Dataset entries

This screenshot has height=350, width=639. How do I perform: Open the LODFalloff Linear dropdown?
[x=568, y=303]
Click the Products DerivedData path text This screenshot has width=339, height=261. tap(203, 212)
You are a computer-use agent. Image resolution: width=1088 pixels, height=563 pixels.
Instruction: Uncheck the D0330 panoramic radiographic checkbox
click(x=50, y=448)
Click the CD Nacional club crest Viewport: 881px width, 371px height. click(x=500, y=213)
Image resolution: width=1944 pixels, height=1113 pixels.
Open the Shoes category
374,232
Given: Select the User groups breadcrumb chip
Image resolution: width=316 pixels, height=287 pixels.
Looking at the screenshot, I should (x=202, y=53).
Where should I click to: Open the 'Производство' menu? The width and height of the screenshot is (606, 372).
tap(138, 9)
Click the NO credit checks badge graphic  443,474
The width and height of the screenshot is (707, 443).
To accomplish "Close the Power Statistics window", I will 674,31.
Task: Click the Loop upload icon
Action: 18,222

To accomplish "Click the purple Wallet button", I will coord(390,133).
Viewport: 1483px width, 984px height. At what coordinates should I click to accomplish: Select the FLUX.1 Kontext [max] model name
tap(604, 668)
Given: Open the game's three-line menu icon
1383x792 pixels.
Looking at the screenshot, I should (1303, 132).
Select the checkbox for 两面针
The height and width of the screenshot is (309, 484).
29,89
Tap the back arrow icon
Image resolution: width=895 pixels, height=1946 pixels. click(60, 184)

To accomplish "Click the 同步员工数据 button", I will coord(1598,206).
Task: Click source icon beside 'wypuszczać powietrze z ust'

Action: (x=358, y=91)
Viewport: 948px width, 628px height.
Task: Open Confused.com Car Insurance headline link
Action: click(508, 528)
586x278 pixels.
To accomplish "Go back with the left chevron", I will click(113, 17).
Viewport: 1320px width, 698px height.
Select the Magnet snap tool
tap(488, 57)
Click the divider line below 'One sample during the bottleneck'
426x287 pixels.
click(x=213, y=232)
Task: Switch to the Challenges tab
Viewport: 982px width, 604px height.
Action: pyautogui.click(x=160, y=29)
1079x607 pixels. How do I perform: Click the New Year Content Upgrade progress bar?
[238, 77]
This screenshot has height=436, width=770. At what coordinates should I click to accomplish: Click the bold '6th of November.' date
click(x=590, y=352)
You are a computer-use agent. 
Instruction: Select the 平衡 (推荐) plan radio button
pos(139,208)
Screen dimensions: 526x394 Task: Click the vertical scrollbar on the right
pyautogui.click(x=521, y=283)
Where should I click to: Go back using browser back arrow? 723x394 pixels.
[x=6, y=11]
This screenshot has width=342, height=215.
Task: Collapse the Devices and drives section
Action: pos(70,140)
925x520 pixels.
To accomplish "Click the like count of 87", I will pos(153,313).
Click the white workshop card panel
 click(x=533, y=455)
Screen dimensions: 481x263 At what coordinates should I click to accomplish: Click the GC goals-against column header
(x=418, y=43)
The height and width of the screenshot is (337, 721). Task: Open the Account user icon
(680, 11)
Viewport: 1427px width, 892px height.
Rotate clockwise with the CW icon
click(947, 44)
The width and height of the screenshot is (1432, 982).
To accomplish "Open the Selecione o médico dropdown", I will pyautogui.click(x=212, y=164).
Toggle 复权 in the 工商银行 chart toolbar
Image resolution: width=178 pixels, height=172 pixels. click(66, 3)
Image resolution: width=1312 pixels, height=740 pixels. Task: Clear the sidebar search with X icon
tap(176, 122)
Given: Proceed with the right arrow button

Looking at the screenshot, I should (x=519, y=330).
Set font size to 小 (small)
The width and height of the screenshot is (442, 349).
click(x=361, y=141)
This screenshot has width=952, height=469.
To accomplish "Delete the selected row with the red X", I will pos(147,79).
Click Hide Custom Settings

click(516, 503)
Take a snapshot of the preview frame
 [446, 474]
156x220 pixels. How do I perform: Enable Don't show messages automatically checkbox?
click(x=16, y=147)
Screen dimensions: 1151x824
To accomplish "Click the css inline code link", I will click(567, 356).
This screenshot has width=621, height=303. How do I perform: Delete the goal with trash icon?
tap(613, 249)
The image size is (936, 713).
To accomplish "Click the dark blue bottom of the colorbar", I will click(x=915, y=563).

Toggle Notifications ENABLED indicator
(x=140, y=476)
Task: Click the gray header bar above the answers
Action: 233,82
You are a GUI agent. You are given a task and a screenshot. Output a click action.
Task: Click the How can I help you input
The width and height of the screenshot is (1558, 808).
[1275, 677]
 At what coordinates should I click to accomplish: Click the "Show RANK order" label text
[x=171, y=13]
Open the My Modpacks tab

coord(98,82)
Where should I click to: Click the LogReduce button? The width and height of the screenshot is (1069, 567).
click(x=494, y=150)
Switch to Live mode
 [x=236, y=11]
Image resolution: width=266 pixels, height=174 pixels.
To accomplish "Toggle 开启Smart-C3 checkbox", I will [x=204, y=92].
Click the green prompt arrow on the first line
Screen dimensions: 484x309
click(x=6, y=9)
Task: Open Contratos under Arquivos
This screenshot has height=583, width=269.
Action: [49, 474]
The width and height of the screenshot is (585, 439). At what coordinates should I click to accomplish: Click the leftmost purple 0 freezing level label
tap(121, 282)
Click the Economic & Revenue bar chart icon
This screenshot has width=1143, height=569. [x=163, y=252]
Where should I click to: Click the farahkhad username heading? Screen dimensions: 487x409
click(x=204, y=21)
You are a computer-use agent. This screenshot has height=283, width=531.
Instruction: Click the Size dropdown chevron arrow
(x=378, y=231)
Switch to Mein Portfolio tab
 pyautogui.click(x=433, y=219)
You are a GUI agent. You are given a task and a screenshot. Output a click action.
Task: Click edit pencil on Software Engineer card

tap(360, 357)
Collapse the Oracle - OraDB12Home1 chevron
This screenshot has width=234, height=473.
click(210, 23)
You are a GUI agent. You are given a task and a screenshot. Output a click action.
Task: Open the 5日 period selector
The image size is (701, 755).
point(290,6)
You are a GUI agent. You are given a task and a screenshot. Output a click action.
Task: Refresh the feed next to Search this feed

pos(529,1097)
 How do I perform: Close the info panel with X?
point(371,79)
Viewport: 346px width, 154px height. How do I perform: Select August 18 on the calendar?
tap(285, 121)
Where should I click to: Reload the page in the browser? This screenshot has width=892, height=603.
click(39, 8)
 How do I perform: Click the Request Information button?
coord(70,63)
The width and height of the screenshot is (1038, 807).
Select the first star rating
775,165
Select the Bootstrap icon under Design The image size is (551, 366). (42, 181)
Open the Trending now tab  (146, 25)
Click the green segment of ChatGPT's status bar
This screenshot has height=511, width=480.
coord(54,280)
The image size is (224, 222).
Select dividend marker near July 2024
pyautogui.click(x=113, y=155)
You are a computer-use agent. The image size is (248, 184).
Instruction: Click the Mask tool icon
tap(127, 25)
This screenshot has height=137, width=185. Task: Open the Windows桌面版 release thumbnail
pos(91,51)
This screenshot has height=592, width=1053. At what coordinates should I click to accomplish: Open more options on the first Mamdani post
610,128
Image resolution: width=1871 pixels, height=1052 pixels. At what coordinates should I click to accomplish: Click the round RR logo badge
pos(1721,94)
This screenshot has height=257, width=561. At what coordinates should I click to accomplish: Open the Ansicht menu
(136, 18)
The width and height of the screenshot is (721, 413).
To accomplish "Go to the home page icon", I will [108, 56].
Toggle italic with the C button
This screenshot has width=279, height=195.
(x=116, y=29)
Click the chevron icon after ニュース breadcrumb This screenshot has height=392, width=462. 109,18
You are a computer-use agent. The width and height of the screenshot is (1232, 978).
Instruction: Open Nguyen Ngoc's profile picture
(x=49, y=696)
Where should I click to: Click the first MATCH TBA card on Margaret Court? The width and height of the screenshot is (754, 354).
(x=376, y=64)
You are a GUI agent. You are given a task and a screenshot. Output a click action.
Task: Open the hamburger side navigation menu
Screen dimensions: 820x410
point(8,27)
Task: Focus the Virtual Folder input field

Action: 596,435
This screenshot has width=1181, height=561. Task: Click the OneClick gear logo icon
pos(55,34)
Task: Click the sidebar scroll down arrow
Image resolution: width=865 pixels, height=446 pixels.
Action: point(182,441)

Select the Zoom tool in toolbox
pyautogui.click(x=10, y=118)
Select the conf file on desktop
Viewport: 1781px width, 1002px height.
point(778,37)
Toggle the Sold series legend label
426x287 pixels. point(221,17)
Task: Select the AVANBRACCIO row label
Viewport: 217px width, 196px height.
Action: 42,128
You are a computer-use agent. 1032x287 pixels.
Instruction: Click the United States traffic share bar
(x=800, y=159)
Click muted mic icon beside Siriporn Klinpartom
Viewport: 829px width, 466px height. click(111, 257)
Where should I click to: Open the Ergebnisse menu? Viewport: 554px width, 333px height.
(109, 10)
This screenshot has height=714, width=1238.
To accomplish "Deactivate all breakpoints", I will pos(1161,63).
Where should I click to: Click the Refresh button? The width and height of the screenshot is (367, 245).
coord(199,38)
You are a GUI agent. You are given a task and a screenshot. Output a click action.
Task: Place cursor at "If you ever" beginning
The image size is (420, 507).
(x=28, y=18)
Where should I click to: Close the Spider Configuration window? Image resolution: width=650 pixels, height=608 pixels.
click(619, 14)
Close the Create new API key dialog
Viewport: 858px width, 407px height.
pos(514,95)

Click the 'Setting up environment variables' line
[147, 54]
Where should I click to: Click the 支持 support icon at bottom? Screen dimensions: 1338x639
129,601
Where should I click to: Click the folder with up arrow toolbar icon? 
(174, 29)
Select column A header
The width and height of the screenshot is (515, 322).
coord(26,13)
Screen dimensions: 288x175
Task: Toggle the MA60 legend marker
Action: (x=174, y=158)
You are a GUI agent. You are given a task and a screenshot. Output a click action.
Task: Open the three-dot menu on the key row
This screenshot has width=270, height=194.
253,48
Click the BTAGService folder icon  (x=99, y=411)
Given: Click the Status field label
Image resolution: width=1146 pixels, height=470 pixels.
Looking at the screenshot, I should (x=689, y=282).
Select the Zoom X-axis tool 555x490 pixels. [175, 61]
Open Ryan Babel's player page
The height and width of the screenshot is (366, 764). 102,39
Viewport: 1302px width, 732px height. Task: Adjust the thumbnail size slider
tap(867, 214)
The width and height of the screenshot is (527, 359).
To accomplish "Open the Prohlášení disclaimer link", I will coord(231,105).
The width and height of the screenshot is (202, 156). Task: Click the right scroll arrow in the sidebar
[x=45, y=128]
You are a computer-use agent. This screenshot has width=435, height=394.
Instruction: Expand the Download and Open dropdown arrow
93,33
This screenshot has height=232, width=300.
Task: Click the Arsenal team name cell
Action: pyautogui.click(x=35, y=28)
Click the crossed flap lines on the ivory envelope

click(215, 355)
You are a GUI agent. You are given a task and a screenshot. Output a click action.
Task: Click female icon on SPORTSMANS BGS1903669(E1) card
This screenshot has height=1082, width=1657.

Work to complete: Please copy the material word for word, starting at the line that contains "Where should I click to: Reload" and ending at the line that contains "pos(1721,94)".

The result:
Where should I click to: Reload the page in the browser? This screenshot has width=892, height=603.
click(39, 8)
 How do I perform: Click the Request Information button?
coord(70,63)
The width and height of the screenshot is (1038, 807).
Select the first star rating
775,165
Select the Bootstrap icon under Design The image size is (551, 366). (42, 181)
Open the Trending now tab  (146, 25)
Click the green segment of ChatGPT's status bar
This screenshot has height=511, width=480.
coord(54,280)
The image size is (224, 222).
Select dividend marker near July 2024
pyautogui.click(x=113, y=155)
You are a computer-use agent. The image size is (248, 184).
Instruction: Click the Mask tool icon
tap(127, 25)
This screenshot has height=137, width=185. Task: Open the Windows桌面版 release thumbnail
pos(91,51)
This screenshot has height=592, width=1053. At what coordinates should I click to accomplish: Open more options on the first Mamdani post
610,128
Image resolution: width=1871 pixels, height=1052 pixels. At what coordinates should I click to accomplish: Click the round RR logo badge
pos(1721,94)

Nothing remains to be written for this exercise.